• _Brano di lettura_:
———

Erano sedici migliaja i soldati di Gioacchino, e trecento i legni da guerra e trasporto. Sul colle chiamato del Piale, poco distante dal mare, fu alzata in mezzo al campo la magnifica tenda del re, e vi attendevano intorno i capi dell’esercito e della corte, i ministri, alcuni consiglieri di stato ed altri personaggi, impiegati alle cure presenti del regno, e riserbati alle future della Sicilia. Incontro a quelle schiere, su le rive del Faro da Messina alla Torre, aveva messo il campo l’esercito inglese, dodicimila soldati, e sopra i monti accampava in seconda linea l’esercito di Sicilia diecimila altri uomini; stavano nel porto di Messina, ancorati o mobili, vascelli, fregate, legni minori da guerra, mentre si affaticavano a fortificare la minacciata marina grande numero di soldati e di operai. Per adunare oste sì grande in quei luoghi gl’Inglesi sguarnirono le piccole isole (fuorchè Santa Maura) intorno a Corfù, e di parecchie navi slargarono la crociera, sì che quella città e le altre isole Ionie, guardate da Francesi ed oramai ridotte ad estrema penuria, furono abbondevolmente provvedute.

———

• _Da fare_: Riprendi il brano qui sopra sugli eserciti di Gioacchino e degli Inglesi presso Messina, proseguendolo dopo la sua ultima frase.

• _Sezione dati_:
———

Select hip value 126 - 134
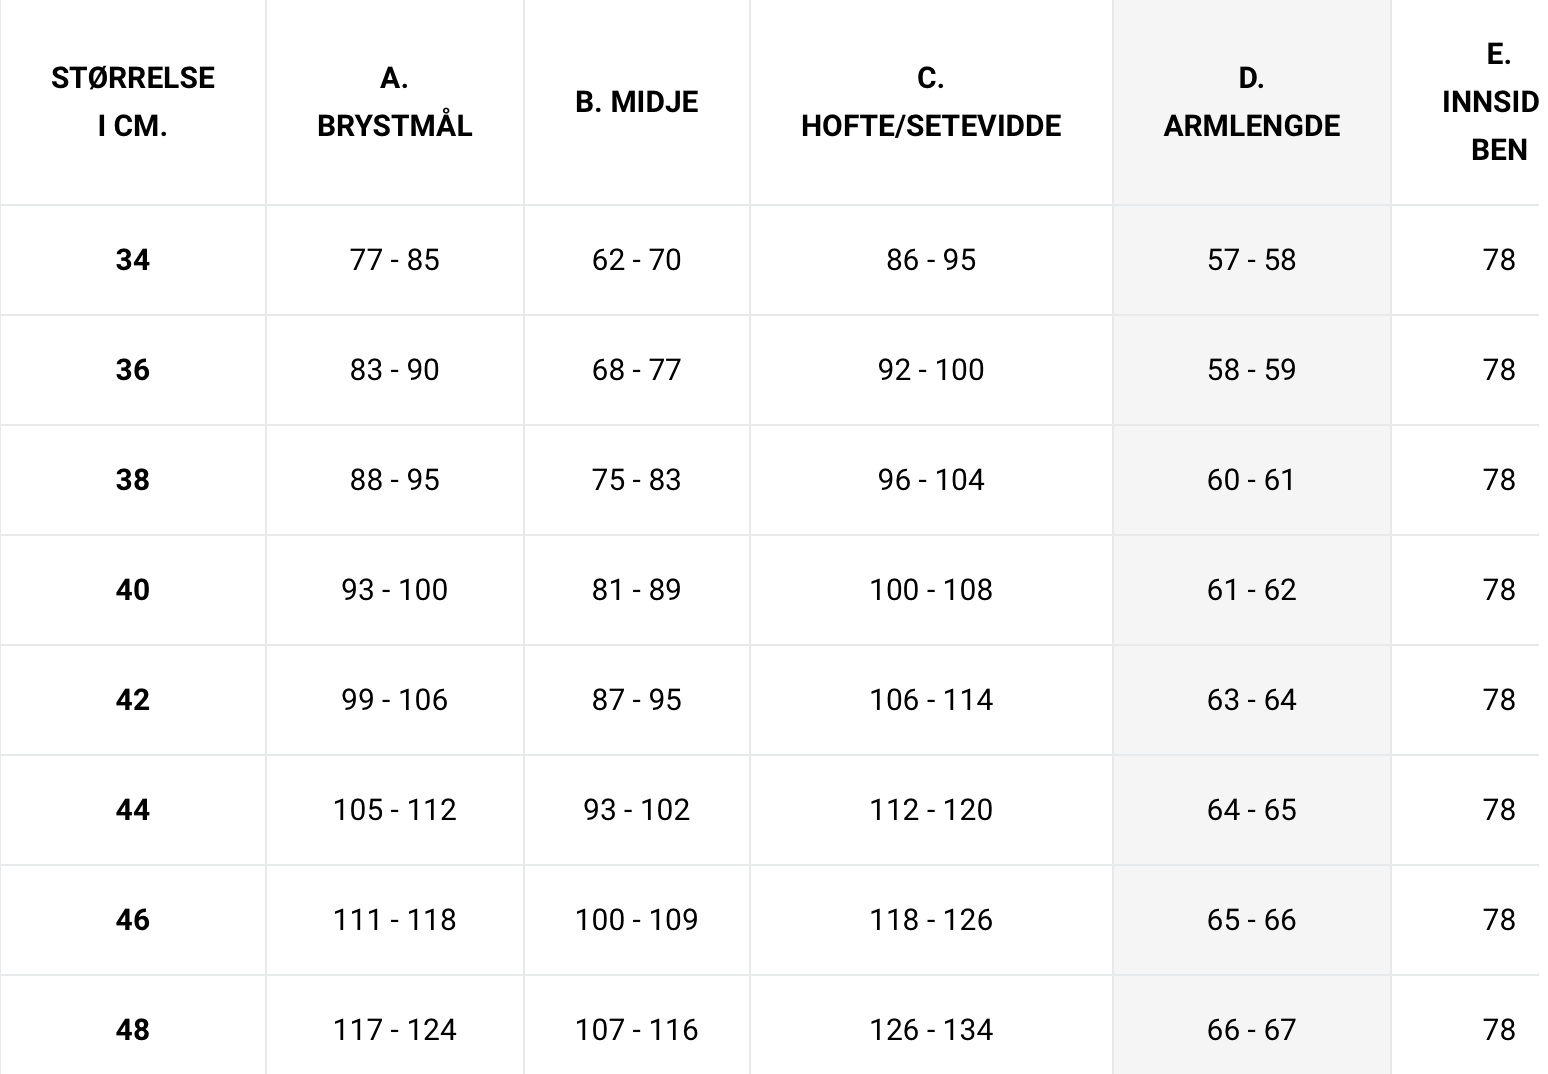The width and height of the screenshot is (1548, 1074). point(931,1030)
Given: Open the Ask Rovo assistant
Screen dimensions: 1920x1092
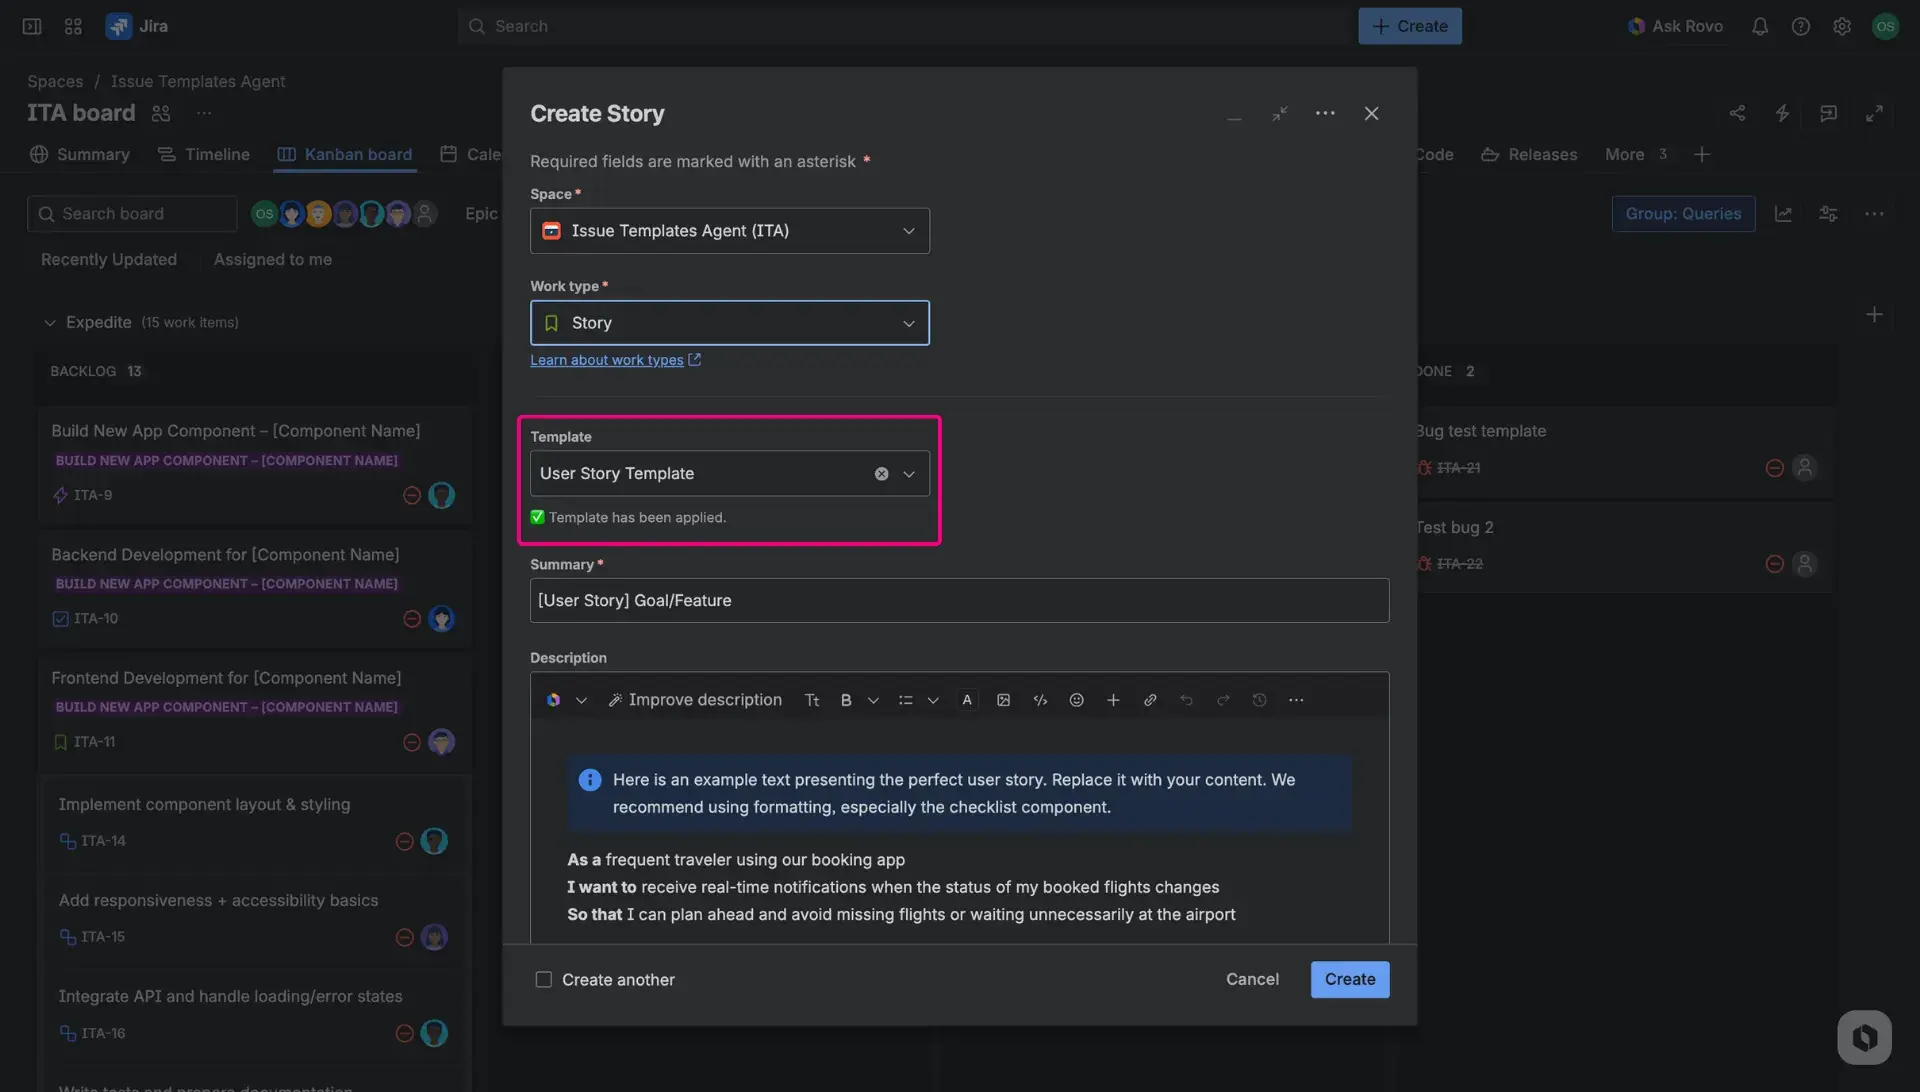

———

• _Risposta_:
Nel giorno, nella notte, da Reggio a Scilla, da Torre di Faro a Messina, in mare, in terra era guerra continua, ma più a sdegno che ad effetto; le navi inglesi venivano a combattere le napoletane fin dentro alle cale del lito di Calabria; e poichè da questa parte era poco forte l’armata, andavano incontro su piccole barche velocemente remando i nostri soldati, all’arrembaggio, modo feroce in quella guerra, perchè pieno di danni e di morti senza scopo o benefizio. Nel campo di Gioacchino spesso disponevansi navi e soldati, che simulando il tragitto, apportavano al campo inglese ansietà e travagli. E molte volte sarebbesi passato dal finto al vero se gl’impeti di Murat non ratteneva Grenier, che non potendo palesare il segreto, lo copriva con la impossibilità della impresa, mentre Gioacchino ne dimostrava l’agevolezza; e sì che ne capi dell’esercito e dell’armata, divise le sentenze, voltarono in discordie le opinioni.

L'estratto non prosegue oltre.